I find that the processor in https://github.com/DAMO-NLP-SG/VideoLLaMA2/blob/42bf9fe09656f0a155d96db77178fb74ccc9828d/videollama2/model/__init__.py#L193-L208 is initialized as None. For model_type=mistral in config.json of VideoLLaMA2-7B and VideoLLaMA2-7B-16F, the processor keeps as None, which may cause the traceback above. Could you please help me address the problem? Thanks!

clownrat6 commented 2 months ago

This bug is caused by the inconsistency between ckpt version and code version. We have fix this bug in CKPT. Please redownload CKPT.

ShuyUSTC commented 2 months ago

Another question:

When loading pipeline using:

# Use a pipeline as a high-level helper
from transformers import pipeline

pipe = pipeline("visual-question-answering", model="DAMO-NLP-SG/VideoLLaMA2-7B")
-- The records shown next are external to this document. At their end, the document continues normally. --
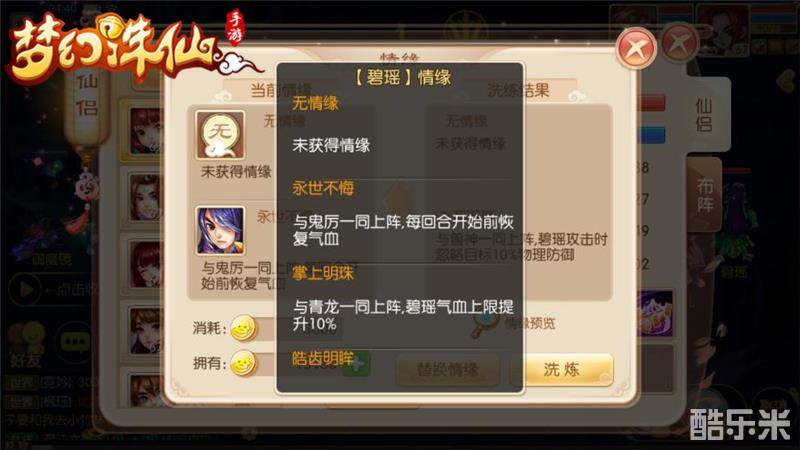
Task: Open 情缘预览 magnifier icon
Action: [484, 323]
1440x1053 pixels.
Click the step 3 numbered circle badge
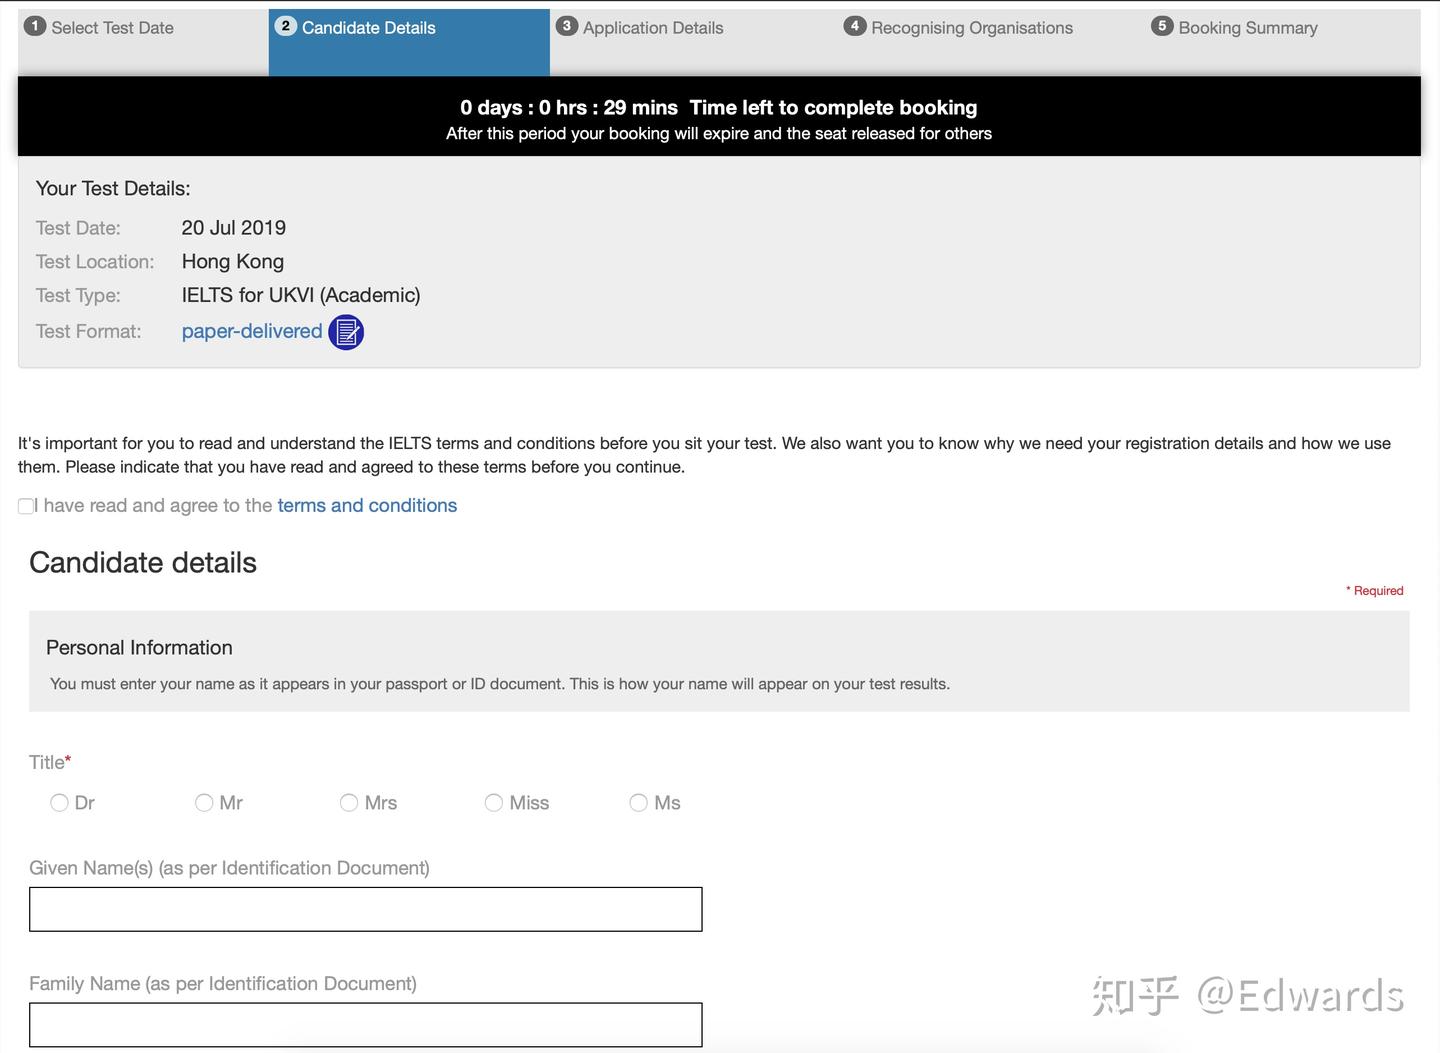click(567, 27)
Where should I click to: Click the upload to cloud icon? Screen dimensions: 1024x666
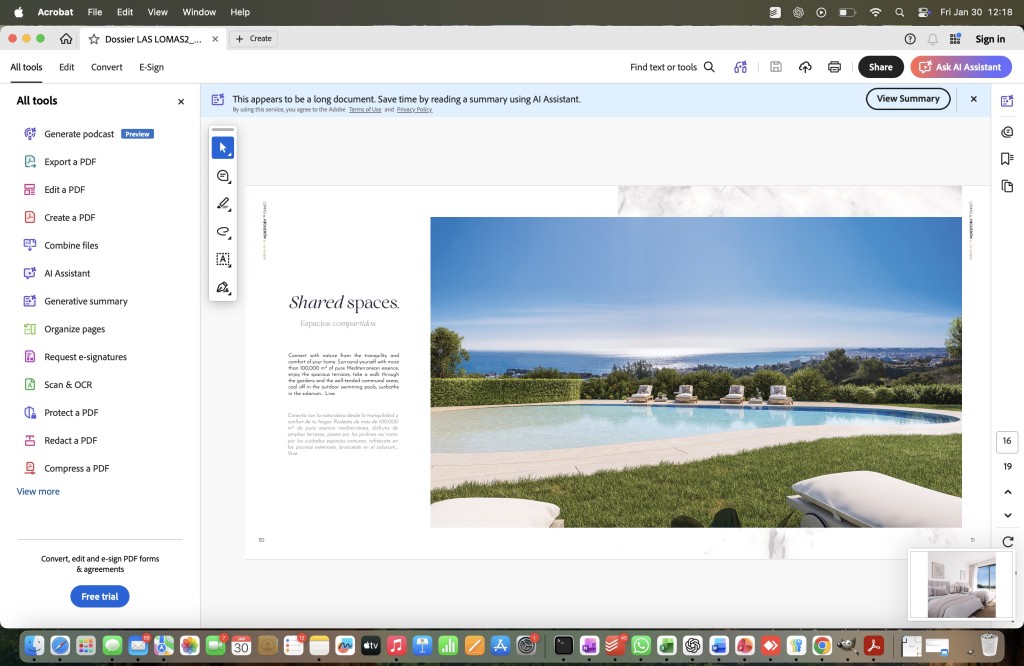coord(805,67)
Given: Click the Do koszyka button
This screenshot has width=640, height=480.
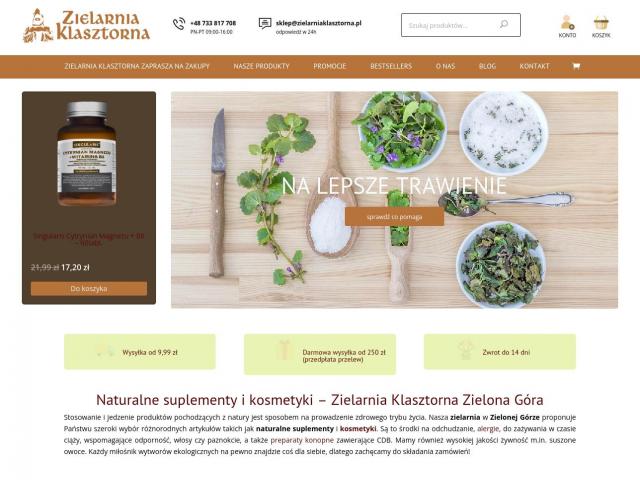Looking at the screenshot, I should pyautogui.click(x=89, y=289).
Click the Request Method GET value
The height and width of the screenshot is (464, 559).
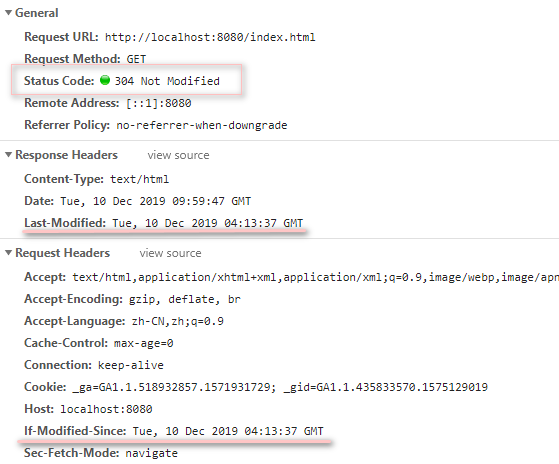[136, 59]
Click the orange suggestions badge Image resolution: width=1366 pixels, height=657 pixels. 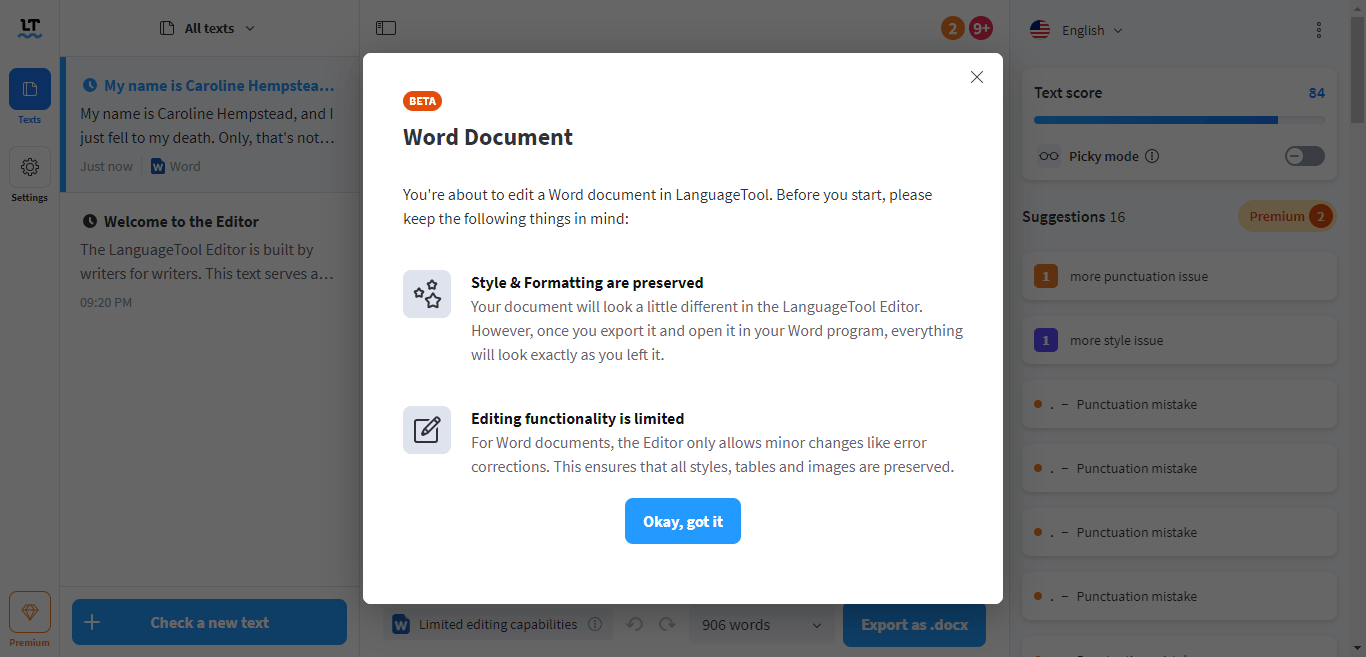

Transformers returns the following traceback:

ValueError: The checkpoint you are trying to load has model type `videollama2_mistral` but Transformers does not recognize this architecture. This could be because of an issue with the checkpoint, or because your version of Transformers is out of date.
clownrat6 commented 2 months ago

Our model is not integrated into transformers. So, pipeline style inference is not supported now.